Functional and computational studies of the ligand-associated metal binding site of beta3 integrins.

A combination of experimental and computational approaches was used to provide a structural context for the role of the beta3 integrin subunit ligand-associated metal binding site (LIMBS) in the binding of physiological ligands to beta3 integrins. Specifically, we have carried out (1) adhesion assays on cells expressing normal alphaIIbeta3, normal alphaVbeta3, or the corresponding beta3 D217A LIMBS mutants; and (2) equilibrium and nonequilibrium (steered) molecular dynamics (MD) simulations of eptifibatide in complex with either a fully hydrated normal alphaIIbeta3 integrin fragment (alphaIIb beta-propeller and the beta3 betaA (I-like), hybrid, and PSI domains) or the equivalent beta3 D217A mutant.
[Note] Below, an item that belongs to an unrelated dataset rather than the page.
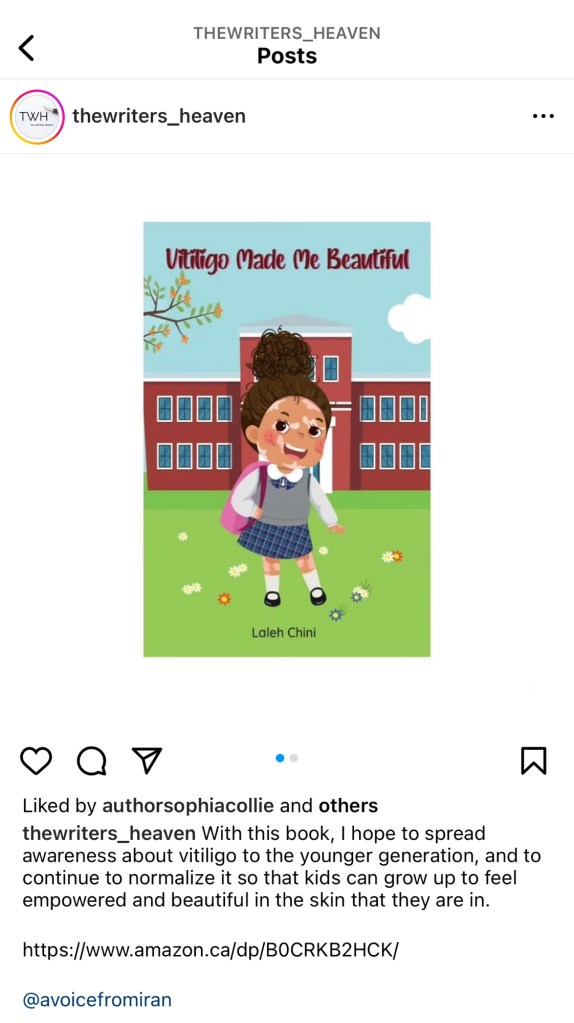
Task: Open comments via speech bubble icon
Action: coord(91,761)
Normal alphaIIbeta3 expressing cells adhered to immobilized fibrinogen and echistatin, whereas cells expressing the alphaIIbeta3 D217A LIMBS mutant failed to adhere to either ligand. Similarly, the equivalent alphaVbeta3 mutant was unable to support adhesion to vitronectin or fibrinogen. The alphaIIbeta3 D217A mutation increased the binding of mAb AP5, which recognizes a ligand-induced binding site (LIBS) in the beta3 PSI domain, indicating that this mutation induced allosteric changes in the protein. Steered MD simulating the unbinding of eptifibatide from either normal alphaIIbeta3 or the equivalent beta3 D217A mutant suggested that the reduction in ligand binding caused by the LIMBS mutant required the loss of both the LIMBS and the metal ion-dependent adhesion site (MIDAS) metal ions. Our computational results indicate that the LIMBS plays a crucial role in ligand binding to alphaIIbeta3 by virtue of its effects on the coordination of the MIDAS.